A political party is only as good as its members, and I did not join the Party of Lincoln (whatever its problems may be today) to support neo-Confederate ideas or the notion that America—the greatest force for good of all nations in history—is somehow a malefactor on the world stage.
If we need to adopt positions pleasing to people who hold such views in order to hold power, then we deserve to lose power.
Post Script:
One of the comments on an earlier post deserves notice and promotion, in my view. Here it is:
Chris, I see you have attracted an infestation of Paulisites. Let me stir the pot. Dr. Paul's foreign-policy positions started their slide towards obsolescence the day the first Boeing 707 broke contact with the ground .... sliding right alongside the first container ship, down the ways. The economic interconnections that have improved the quality of life worldwide -- and as a result, furthered the cause of world peace -- preclude a return to the de facto isolationism Ron Paul promotes. So do the technologies and prosperity now available to friend and foe alike, that allow them to sidestep the time and discipline it used to take to raise armies and threaten free people. Wake up, Paulisites ... the oceans no longer protect us; waiting for an enemy to strike here before taking them on is FOOLISH in this day and age. The basic premises of neoconservatism were proven decades before our present conflict in Iraq ... ... in the post-WWII successes of Western Europe and the Pacific Rim, wherever people adopted rights-respecting governance ... ... in the dysfunction and/or collapse of nations that have not adopted rights-respecting governance ... ... and in the peace between the nations in the first group, and the conflict between nations in the second group and everyone else. It is the Leftist/"realist" approach that has been weighed and found wanting by history ... for all it did was maintain a lethal status quo at best. The Big Lie is not the word of the neocons ... the Big Lie is "War is Never the Answer". As I always say, the real peace song is neither Kumbiyah, nor The Sound of (paleocon) Silence ... ... it is the Yippie-Ky-Ay-A of cowboy diplomacy. And history proves it.

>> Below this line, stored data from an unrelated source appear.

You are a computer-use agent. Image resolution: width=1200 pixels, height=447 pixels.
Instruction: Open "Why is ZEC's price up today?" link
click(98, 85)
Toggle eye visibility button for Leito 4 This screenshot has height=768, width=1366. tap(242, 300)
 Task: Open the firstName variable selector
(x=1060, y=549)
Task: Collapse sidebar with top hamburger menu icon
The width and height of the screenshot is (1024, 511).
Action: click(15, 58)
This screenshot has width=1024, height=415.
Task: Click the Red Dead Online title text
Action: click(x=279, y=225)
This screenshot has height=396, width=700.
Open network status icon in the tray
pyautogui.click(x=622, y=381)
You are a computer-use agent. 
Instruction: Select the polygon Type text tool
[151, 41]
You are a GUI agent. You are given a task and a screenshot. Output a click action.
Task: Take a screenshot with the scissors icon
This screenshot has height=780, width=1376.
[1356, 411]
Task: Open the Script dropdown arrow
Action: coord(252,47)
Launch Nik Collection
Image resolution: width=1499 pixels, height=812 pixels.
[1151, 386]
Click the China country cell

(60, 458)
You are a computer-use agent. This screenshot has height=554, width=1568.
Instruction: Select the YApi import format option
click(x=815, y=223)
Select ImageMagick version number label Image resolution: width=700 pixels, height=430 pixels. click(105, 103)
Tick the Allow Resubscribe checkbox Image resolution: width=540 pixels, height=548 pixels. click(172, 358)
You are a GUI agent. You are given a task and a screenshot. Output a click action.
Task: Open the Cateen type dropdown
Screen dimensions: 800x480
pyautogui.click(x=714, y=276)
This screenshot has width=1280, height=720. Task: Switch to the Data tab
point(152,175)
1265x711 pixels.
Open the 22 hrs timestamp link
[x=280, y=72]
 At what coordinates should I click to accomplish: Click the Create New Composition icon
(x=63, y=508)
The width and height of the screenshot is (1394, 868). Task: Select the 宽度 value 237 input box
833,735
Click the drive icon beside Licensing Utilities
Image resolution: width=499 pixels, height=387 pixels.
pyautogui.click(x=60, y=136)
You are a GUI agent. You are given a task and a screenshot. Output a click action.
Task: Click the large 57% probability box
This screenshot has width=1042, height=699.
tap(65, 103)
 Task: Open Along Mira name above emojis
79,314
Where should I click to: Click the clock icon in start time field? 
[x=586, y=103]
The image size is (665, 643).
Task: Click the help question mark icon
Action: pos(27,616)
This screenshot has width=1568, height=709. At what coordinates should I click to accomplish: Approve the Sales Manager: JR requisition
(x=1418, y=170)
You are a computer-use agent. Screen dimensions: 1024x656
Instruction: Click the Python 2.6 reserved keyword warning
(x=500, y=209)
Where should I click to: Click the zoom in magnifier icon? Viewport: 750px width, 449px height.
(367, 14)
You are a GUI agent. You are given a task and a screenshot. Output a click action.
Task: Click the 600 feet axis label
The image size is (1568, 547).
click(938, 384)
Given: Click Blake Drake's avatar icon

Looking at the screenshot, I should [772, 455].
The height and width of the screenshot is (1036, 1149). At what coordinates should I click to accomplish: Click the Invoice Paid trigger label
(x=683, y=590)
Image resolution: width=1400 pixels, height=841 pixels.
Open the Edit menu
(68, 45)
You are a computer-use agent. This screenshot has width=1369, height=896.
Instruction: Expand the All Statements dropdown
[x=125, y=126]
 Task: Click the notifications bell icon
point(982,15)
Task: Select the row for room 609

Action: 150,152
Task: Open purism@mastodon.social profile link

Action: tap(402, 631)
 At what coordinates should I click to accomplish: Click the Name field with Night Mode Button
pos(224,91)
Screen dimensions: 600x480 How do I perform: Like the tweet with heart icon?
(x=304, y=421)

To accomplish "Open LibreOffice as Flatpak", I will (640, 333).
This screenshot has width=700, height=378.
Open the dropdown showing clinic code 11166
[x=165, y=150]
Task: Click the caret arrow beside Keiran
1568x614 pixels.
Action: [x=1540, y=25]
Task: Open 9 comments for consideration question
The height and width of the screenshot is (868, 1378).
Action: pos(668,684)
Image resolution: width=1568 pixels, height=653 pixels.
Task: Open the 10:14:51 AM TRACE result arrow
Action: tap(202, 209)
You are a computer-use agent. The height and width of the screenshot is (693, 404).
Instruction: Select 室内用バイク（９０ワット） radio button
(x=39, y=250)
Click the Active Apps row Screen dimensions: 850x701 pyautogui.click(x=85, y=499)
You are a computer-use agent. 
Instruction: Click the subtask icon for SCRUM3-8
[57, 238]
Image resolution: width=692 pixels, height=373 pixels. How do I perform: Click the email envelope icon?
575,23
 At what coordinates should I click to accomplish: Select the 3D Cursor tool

There has been some debate here about the stated intentions of bin Laden ... that if we were to just leave Israel and the Mideast to his tender mercies, things would turn out ok. I have a Google search for those of you who believe this: Lebensraum. Then, tell me how many totalitarians (not authoritarians who operate in the open, albeit harshly, but totalitarians on the order of AQ and Saddam), once they decided to expand their reach, ever stopped doing so ON THEIR OWN, in the absence of either lack of resources or CREDIBLE confrontation by opponents. At your core, you Paulisites lack confidence in the very principles stated in the Declaration of Independence to be "self-evident" ... for you don't seem to believe that life, liberty, and the pursuit of happiness is the purview of ALL MEN ... ... and you lack the wisdom to see how imposing respect for those principles upon those regimes who refuse to respect them, IS PROMOTING PEACE FOR ALL, AND MAKES AMERICA MORE SECURE! In this regard, the Iraqi people are way wiser than you, for they realize ... ... this war is not for oil. ... this war is not for corporate "empire". ... this war is for the defeat of totalitarian rule by the fanatics of radical Islam, and the "encouragement" of others of like mind regarding life and liberty to change their ways. This realization is why many Iraqis now refer to us as the "al-Ameriki" tribe, instead of "infidel Crusader".